Consigne écrite 1: Selon l'extrait choisi, de quel psaume provient la citation de Jésus sur la pierre rejetée par les bâtisseurs ?
Consigne écrite 2: Traduisez en anglais la phrase suivante de l'extrait choisi : « Jésus n’est donc pas venu payer notre dette à Dieu, comme on le dit à souhait, il est venu l’augmenter. »
Consigne écrite 3: Recopiez le passage de l'extrait choisi compris entre "Deux réponses à" et "fera périr misérablement.", inclus, en substituant "Grands Prêtres" à "Anciens".

Extrait choisi:
== == ==

L’évangile de ce dimanche me permet non seulement de conclure (provisoirement) la longue séquence sur la dette (en attendant la parabole des talents), mais surtout de développer un thème auquel un certain de mes confrères a toujours trouvé matière à controverse. La chose est la suivante : si vous avez suivi les derniers dimanches, si vous accordez une once de vraisemblance à la thèse, si la dette est le ciment du lien humain, alors la tactique de Dieu est de nous endetter continuellement et de nous apprendre à l’accepter. Jésus n’est donc pas venu payer notre dette à Dieu, comme on le dit à souhait, il est venu l’augmenter. À mon avis, c’est ce qui se joue en marge de l’eucharistie. Il y a plusieurs façons de refuser cela : refuser la dette (c’est le troisième serviteur dans la parabole des talents), devenir propriétaire (c’est l’évangile d’aujourd’hui). On peut aussi faire semblant de la rendre et en rire avec Dieu (c’est l’eucharistie).
Deux réponses à une question
Mais d’abord, l’évangile. Et, il faut commencer par la fin et le piège. J’ai l’impression une fois encore que la parabole amène inévitablement les Anciens à donner la réponse qu’ils ont donnée. Que Jésus la raconte de façon à les amener là où il veut les amener. Le Maître de la Vigne se fait tabasser ses premiers serviteurs ; il voit massacrer les seconds ; il voit lyncher son fils unique. Que voulez-vous qu’on fasse à ces fauteurs de rebellions et ces trublions du mauvais genre ? Ne demandez pas à Macron : éborgner les uns, enfermer les autres ne suffira pas. Les Anciens offrent une réponse pleine de poésie (dans la traduction française) :
Ces misérables, il les fera périr misérablement.
Il louera la vigne à d’autres vignerons,
qui lui en remettront le produit en temps voulu.
Ah bon ? On pourrait imaginer aussi que le chagrin l’a tué, qu’il s’est condamné à vivre en réclusion pour avoir été aussi stupide d’envoyer son fils avant l’armée. Qu’au lieu de redonner la vigne à d’autres vignerons (qui dit qu’ils seront plus sages?), il l’a laissé en désolation en se demandant jusqu’à la fin de sa vie : pourquoi continuer à travailler quand on n’a pas d’héritier ? Etc. etc. D’ailleurs, avez-vous remarqué que Jésus ne commente pas leur réponse, qu’il ne la prolonge même pas ? Il offre une autre réponse, sous forme d’énigme. Il cite un psaume équivoque : La pierre rejetée par les bâtisseurs est devenue la pierre d’angle (Psaume 117). Un psaume qui fait allusion le plus nettement du monde à la résurrection (c’est l’un des plus cités dans le nouveau testament). Matthieu, ici, aurait pu faire comme Jean (mais il n’est pas Jean), en ajoutant : ‘quand il ressuscita d’entre les morts, ses disciples comprirent ce qu’il voulait dire’.

== == ==

Segment de données:
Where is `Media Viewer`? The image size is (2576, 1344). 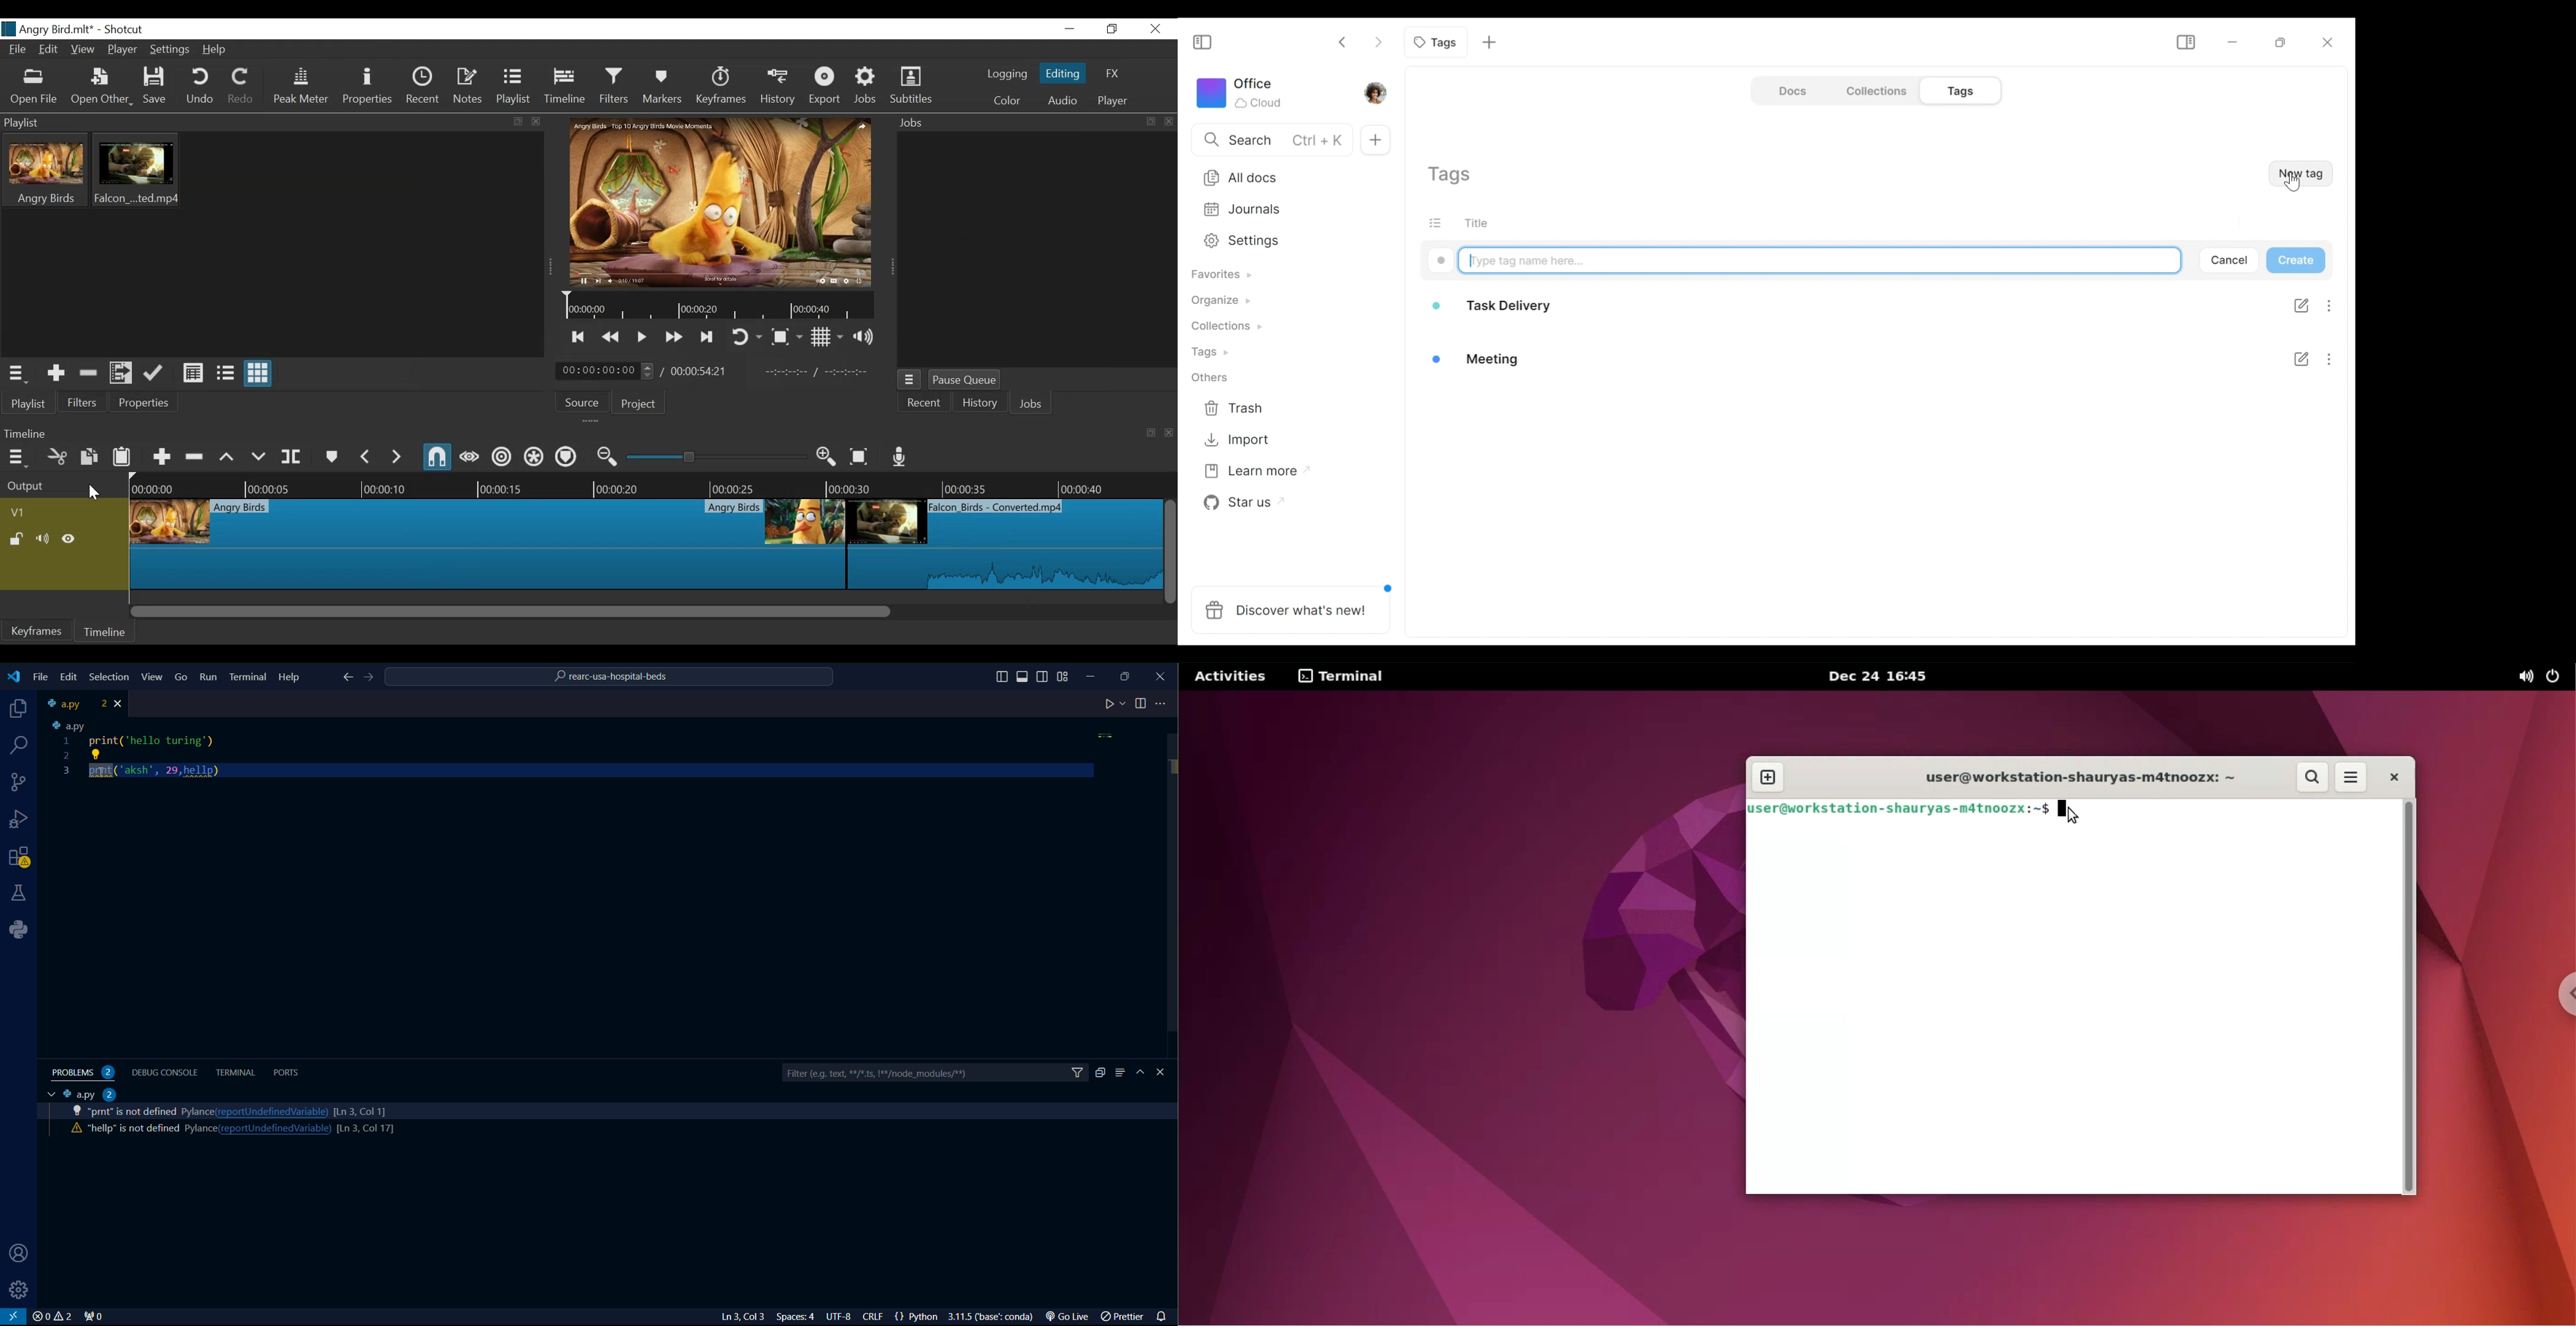 Media Viewer is located at coordinates (717, 202).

== == ==

Solution 1: Du Psaume 117.

Solution 2: So Jesus did not come to pay our debt to God, as is so often said; he came to increase it.

Solution 3:
Deux réponses à une question
Mais d’abord, l’évangile. Et, il faut commencer par la fin et le piège. J’ai l’impression une fois encore que la parabole amène inévitablement les Grands Prêtres à donner la réponse qu’ils ont donnée. Que Jésus la raconte de façon à les amener là où il veut les amener. Le Maître de la Vigne se fait tabasser ses premiers serviteurs ; il voit massacrer les seconds ; il voit lyncher son fils unique. Que voulez-vous qu’on fasse à ces fauteurs de rebellions et ces trublions du mauvais genre ? Ne demandez pas à Macron : éborgner les uns, enfermer les autres ne suffira pas. Les Grands Prêtres offrent une réponse pleine de poésie (dans la traduction française) :
Ces misérables, il les fera périr misérablement.